Realistic Challenges of Generative AI in Sustainability Reports
Although generative AI and digital tools can effectively improve sustainability report efficiency, there are still multiple limitations and risks that prevent all processes from being significantly shortened. Enterprises must understand and face the following challenges before implementation:
- Data quality issues: If data sources are scattered, incomplete, or have inconsistent formats, AI cannot be directly applied. Time-consuming cleaning, verification, and correction are still required, otherwise biased or erroneous conclusions may result.
- Regulatory and standard changes: Sustainability reports must comply with multiple frameworks such as GRI, SASB, IFRS S1/S2, and regulations in various countries continue to update. AI models must be constantly adjusted and retrained, increasing maintenance and regulatory costs.
- Traceability and error risks: Although text generated by generative AI is fluent, it may contain inaccurate or misleading statements. Without manual review, report credibility will be affected, bringing reputation and compliance risks.
- Security and privacy concerns: Sustainability reports involve supply chain data, employee information, and internal operational details. Without rigorous access control and encryption measures, data leakage or violation of personal data regulations may occur.
In summary, AI and digital tools are powerful accelerators for sustainability reports, but they must be combined with complete verification and risk control processes to truly realize benefits and reduce potential risks.
How Can Enterprises Implement Generative AI and Digital Tools?
When implementing generative AI and digital tools to shorten sustainability report timelines, enterprises should proceed steadily with systematic steps. The following steps can be referenced:
- Inventory existing data and standardize: Comprehensively inventory and organize existing data, identify scattered or unstructured information, and perform standardization to lay the foundation for subsequent automation.

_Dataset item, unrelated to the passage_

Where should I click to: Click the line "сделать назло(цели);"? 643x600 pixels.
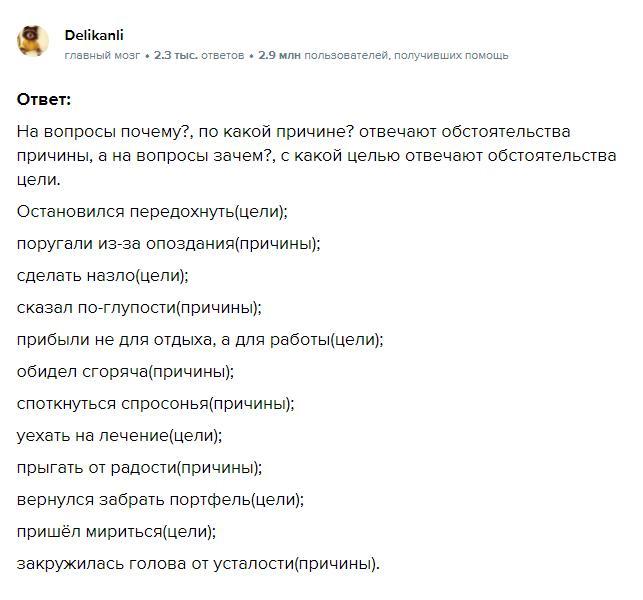pyautogui.click(x=102, y=276)
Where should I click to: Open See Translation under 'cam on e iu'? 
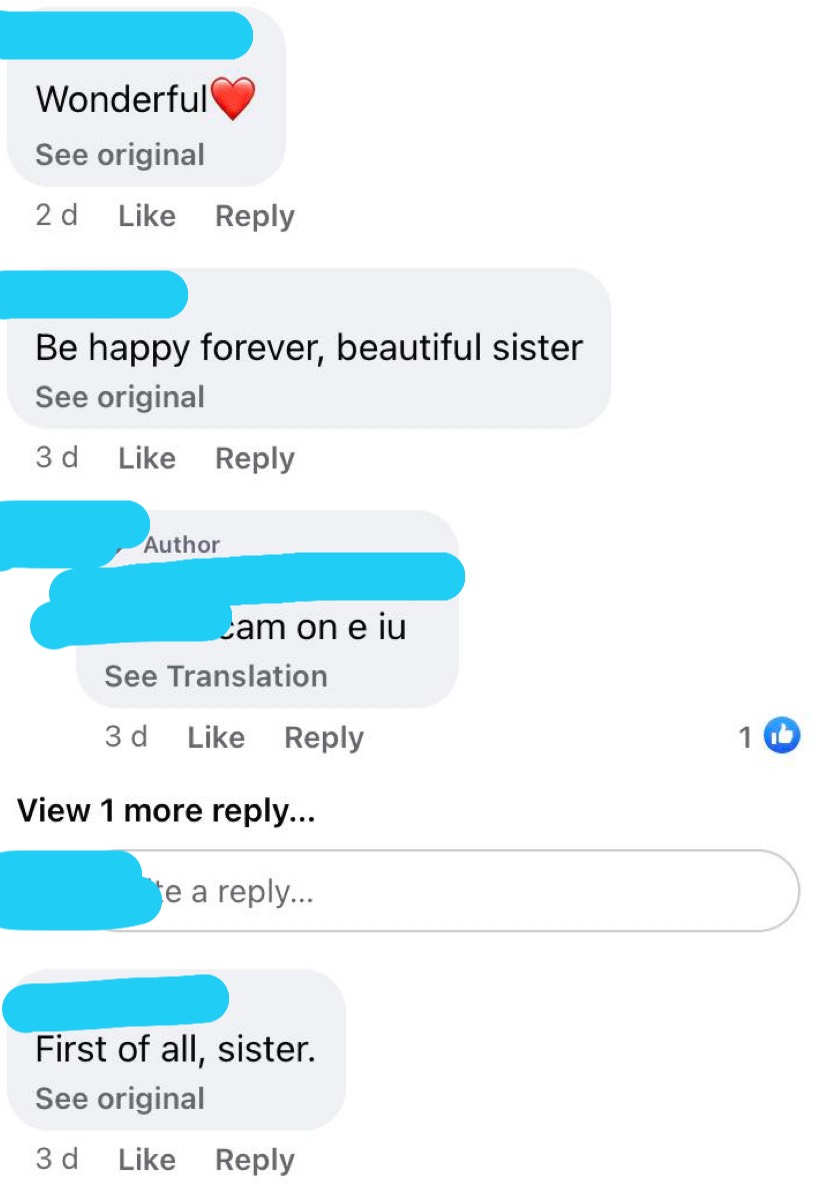point(216,676)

- Choose appropriate tools and platforms: Based on company size and needs, select appropriate tools and platforms, such as Climatiq which integrates carbon emissions and data management, or Report GenAI which can pre-fill report drafts, ensuring seamless integration with existing systems.
- Establish human-machine collaboration mechanisms: During the implementation process, establish human-machine collaboration mechanisms, letting AI serve as an assistant rather than a replacement, especially with data verification and narrative accuracy requiring oversight by members with professional backgrounds.
- Set up internal version control and review processes: As internal control and regulatory stringency gradually increases, companies need to establish internal version control and multi-layer review processes, ensuring AI-generated content is reviewed by legal and sustainability executives before external disclosure to ensure report compliance.
- Pilot and gradual implementation: First apply on a small scale in specific departments or single report chapters, accumulate experience and optimize processes, then gradually expand the scope. Through this series of strategies, enterprises can effectively improve report efficiency and accuracy while maintaining the professionalism and credibility of sustainability disclosure.